What is being asked:
Beneath this task are the entries; from the line with "You are a GUI" through the last one, transcribe every line exactly and nothing else, skipping pictures.

Input data:
-------
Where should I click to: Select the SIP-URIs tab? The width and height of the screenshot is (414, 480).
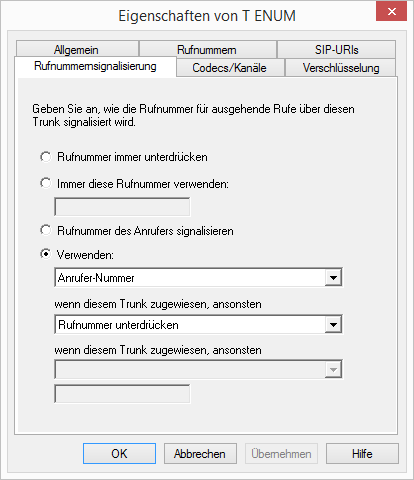(x=336, y=49)
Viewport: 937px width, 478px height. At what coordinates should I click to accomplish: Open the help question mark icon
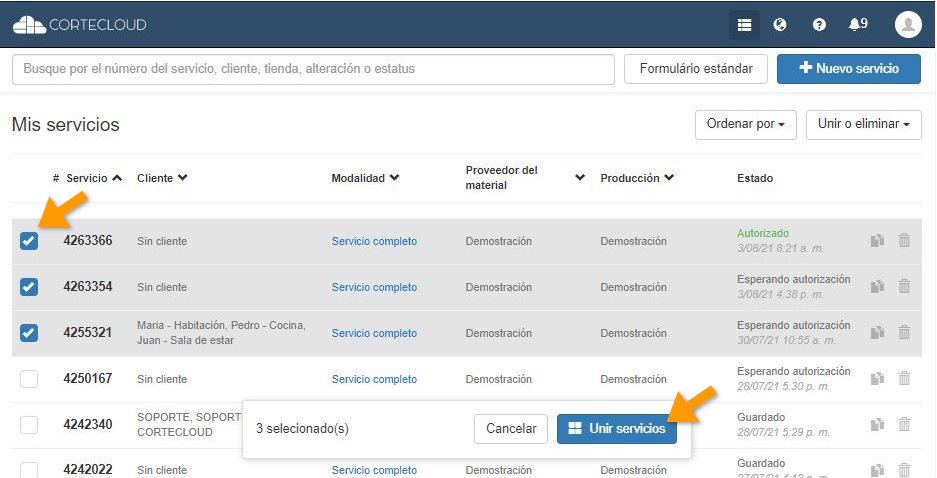[x=819, y=25]
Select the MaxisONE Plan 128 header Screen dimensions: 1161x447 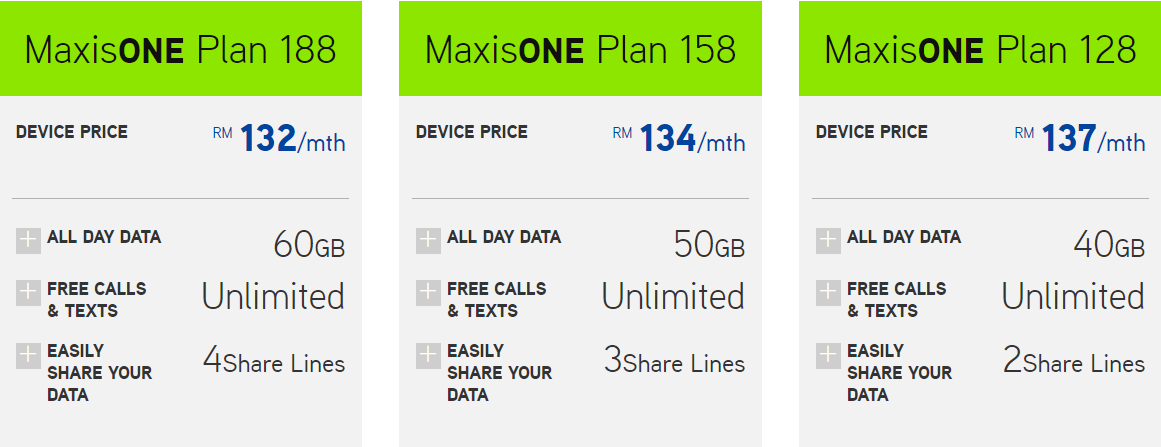click(980, 49)
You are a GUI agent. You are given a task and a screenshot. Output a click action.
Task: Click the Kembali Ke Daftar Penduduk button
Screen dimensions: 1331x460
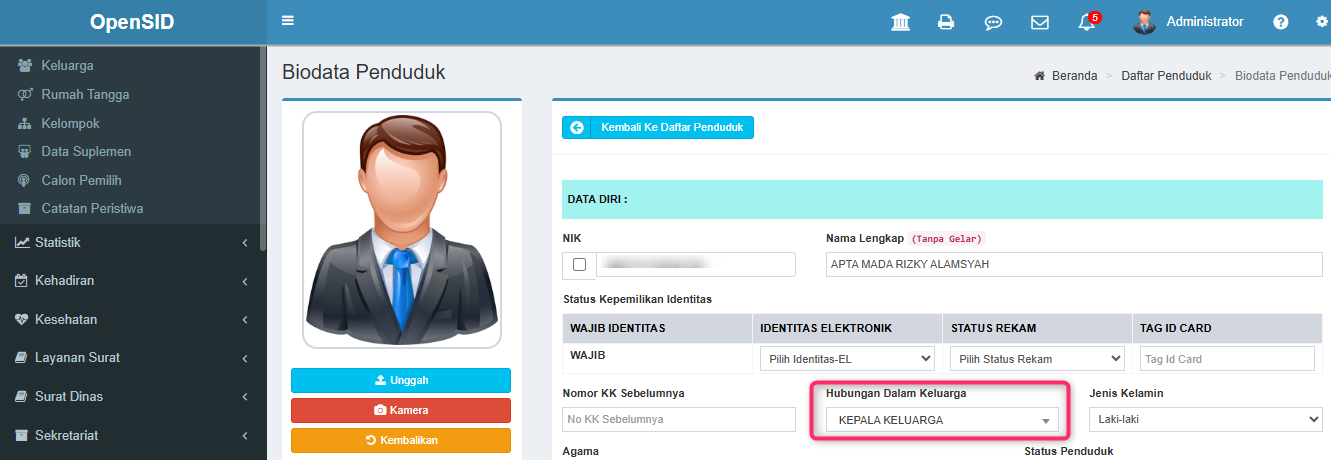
-------
Solution for this exercise:
You are a GUI agent. You are given a task and a screenshot. Output a click action.
Task: Click the Kembali Ke Daftar Penduduk button
Screen dimensions: 1331x460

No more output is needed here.